■ **Objetivo da tarefa**
Conte em quantas linhas do material aparece a palavra "should", considerando a diferença entre maiúsculas e minúsculas. Responda somente com o número.

☆ ☆ ☆ ☆ ☆

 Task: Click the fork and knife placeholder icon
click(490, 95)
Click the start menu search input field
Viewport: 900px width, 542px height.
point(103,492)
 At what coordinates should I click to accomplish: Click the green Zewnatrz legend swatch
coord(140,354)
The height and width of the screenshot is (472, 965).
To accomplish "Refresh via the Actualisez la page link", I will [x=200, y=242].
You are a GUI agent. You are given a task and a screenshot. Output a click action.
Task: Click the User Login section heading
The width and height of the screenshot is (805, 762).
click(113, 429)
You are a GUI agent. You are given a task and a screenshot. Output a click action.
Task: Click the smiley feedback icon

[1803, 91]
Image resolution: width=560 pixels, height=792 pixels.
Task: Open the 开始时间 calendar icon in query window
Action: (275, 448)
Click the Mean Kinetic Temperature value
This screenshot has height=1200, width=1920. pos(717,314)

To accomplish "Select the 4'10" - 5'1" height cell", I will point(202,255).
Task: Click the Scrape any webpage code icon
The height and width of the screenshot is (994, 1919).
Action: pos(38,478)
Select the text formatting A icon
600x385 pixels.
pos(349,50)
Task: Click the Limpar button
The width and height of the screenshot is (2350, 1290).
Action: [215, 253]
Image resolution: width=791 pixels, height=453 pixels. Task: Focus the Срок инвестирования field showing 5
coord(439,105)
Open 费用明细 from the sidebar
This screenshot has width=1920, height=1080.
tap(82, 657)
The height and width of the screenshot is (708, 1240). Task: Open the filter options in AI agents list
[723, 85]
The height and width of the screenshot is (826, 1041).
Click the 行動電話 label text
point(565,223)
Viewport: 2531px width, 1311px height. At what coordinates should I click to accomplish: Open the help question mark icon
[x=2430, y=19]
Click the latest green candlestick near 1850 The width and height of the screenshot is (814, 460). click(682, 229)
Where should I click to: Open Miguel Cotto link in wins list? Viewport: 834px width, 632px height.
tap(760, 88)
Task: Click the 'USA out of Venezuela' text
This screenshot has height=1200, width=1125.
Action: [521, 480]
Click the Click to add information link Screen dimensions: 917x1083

☆ ☆ ☆ ☆ ☆

■ **Resposta ao exercício**
3